--- Work to complete ---
Everything from the line with "Given: Click the 南京公司 7% teal bar" through the end of the entries must be transcribed exactly; no other lines belong in the answer.
<<<<
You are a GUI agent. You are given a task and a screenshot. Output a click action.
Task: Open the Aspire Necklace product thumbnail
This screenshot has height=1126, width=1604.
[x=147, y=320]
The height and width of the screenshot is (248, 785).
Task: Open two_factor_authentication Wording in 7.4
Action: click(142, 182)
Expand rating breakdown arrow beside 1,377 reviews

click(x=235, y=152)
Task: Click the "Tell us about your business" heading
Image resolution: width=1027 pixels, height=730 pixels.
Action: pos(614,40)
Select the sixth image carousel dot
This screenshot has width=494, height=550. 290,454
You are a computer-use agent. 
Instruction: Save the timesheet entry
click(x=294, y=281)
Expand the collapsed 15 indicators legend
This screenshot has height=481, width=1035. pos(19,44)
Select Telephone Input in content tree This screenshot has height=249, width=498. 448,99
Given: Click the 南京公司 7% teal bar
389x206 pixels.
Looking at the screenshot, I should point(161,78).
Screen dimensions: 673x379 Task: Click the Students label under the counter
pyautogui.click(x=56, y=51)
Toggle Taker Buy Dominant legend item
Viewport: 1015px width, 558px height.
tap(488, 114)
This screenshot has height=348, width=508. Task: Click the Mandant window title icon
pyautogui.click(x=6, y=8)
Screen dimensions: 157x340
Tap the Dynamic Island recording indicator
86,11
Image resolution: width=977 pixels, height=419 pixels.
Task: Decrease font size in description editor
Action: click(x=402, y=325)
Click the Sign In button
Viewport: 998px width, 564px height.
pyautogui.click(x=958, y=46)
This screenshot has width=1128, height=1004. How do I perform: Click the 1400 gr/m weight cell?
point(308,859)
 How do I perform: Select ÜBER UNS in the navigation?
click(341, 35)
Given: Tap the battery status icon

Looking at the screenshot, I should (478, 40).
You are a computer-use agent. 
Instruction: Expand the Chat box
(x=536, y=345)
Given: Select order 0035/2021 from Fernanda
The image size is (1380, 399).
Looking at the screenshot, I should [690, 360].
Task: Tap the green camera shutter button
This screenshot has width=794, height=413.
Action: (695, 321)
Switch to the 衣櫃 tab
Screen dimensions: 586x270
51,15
>>>>
--- Problem solution ---
Given: Click the 南京公司 7% teal bar
389x206 pixels.
Looking at the screenshot, I should point(161,78).
Screen dimensions: 673x379 Task: Click the Students label under the counter
pyautogui.click(x=56, y=51)
Toggle Taker Buy Dominant legend item
Viewport: 1015px width, 558px height.
tap(488, 114)
This screenshot has height=348, width=508. Task: Click the Mandant window title icon
pyautogui.click(x=6, y=8)
Screen dimensions: 157x340
Tap the Dynamic Island recording indicator
86,11
Image resolution: width=977 pixels, height=419 pixels.
Task: Decrease font size in description editor
Action: click(x=402, y=325)
Click the Sign In button
Viewport: 998px width, 564px height.
pyautogui.click(x=958, y=46)
This screenshot has width=1128, height=1004. How do I perform: Click the 1400 gr/m weight cell?
point(308,859)
 How do I perform: Select ÜBER UNS in the navigation?
click(341, 35)
Given: Tap the battery status icon

Looking at the screenshot, I should (478, 40).
You are a computer-use agent. 
Instruction: Expand the Chat box
(x=536, y=345)
Given: Select order 0035/2021 from Fernanda
The image size is (1380, 399).
Looking at the screenshot, I should [690, 360].
Task: Tap the green camera shutter button
This screenshot has width=794, height=413.
Action: (695, 321)
Switch to the 衣櫃 tab
Screen dimensions: 586x270
51,15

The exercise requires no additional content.